Given problem A>
Answer these questions about the blog post on childhood games:
(i) About how old was the writer when falling into the creek from the grapevine?
(ii) What did the writer's dad say to do after the fall?
(iii) Which people does the post say have one of the hardest string games to play?
****************
You are currently browsing articles tagged Aging sucks.

A short while ago I read a friend’s blog post about games we used to play as children.  It was fun thinking of how we entertained ourselves back in the old days.

Of course, if you’ve read my last blog post (http://cindyscountrycorner.com/2009/07/20/a-secret-place/), you know I spent a lot of time playing in the woods so very long ago. 

Back then, we sometimes spent hours away from the house and no one knew where we were, or worried about us, for that matter. And, we climbed trees and climbed rocks and crossed streams or played with some little wild critter if we were lucky enough to catch one.  

One time, when I was about eight years old, I was playing with some older kids in the woods. They were taking turns swinging on a wild grapevine from one hill to another across a rock filled creek. (We’d call it a ‘holler’ if we lived in Kentucky!) It looked fun, but super scary, too. And, after they taunted me and dared me to try it, I of, course, had to or never live it down. Now, I am sure that this was the first time I had ever tried to hold all of my body weight with only my two girly arms so, of course, I couldn’t hang on, and fell to the creek below! I had the wind knocked out of me and thought I was going to die. After my friends helped me limp home, bruised, but not broken, dear dad, unruffled by the whole event, told me to go lay down for awhile! (This, by the way, was the last time I swung on grapevines.)

jacksYep, those were the days! Other, not so dangerous activities included playing jacks – onsesies through tensies, Chinese jump rope, hopscotch, Simon Says, Button Button and Pick Up Sticks. ‘Course, now that I think about it, us girls had some pretty cutthroat jacks competitions!

The Cat's Cradle is the first of many string interpretations.

The Cat's Cradle is the first of many string interpretations.

Do any of you remember the string game? I used to love to play it, the cat’s cradle, soldier’s bed, candles, manger, diamonds, cat’s eye and fish in a dish were what the different patterns were called. (I know this cause I looked it up!) I also discovered that telling stories using string is very old and that Eskimos have one of the hardest to play!
****************
Given problem B>
In the records below, change "NIKON" to "Nikon" everywhere it occurs and keep everything else the same. Leave the pictures out.

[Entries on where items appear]
****************
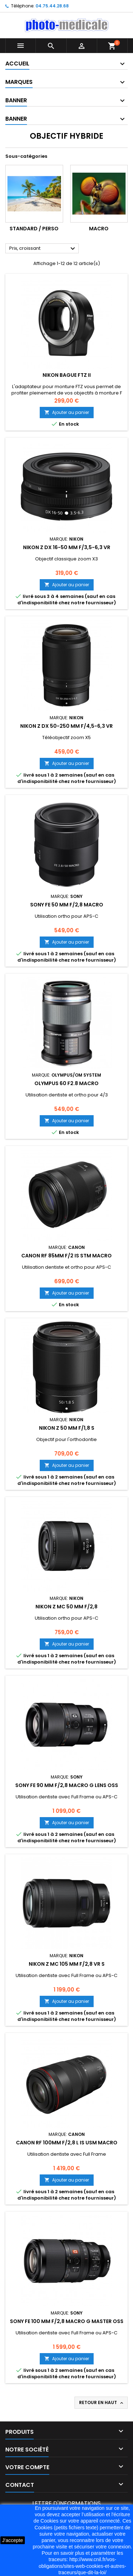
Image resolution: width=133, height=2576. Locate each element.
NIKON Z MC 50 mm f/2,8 (66, 1606)
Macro (99, 228)
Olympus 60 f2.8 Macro (66, 1083)
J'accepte (12, 2540)
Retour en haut (101, 2402)
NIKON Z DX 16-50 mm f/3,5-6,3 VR (66, 547)
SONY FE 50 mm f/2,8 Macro (66, 904)
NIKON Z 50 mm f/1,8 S (66, 1427)
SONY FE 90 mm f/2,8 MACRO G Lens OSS (66, 1785)
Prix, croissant (43, 248)
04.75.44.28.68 (52, 6)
****************
Written answer A>
(i) About eight years old.
(ii) To go lay down for awhile.
(iii) Eskimos.

Written answer B>
Image resolution: width=133, height=2576. Locate each element.
Nikon Z MC 50 mm f/2,8 (66, 1606)
Macro (99, 228)
Olympus 60 f2.8 Macro (66, 1083)
J'accepte (12, 2540)
Retour en haut (101, 2402)
Nikon Z DX 16-50 mm f/3,5-6,3 VR (66, 547)
SONY FE 50 mm f/2,8 Macro (66, 904)
Nikon Z 50 mm f/1,8 S (66, 1427)
SONY FE 90 mm f/2,8 MACRO G Lens OSS (66, 1785)
Prix, croissant (43, 248)
04.75.44.28.68 (52, 6)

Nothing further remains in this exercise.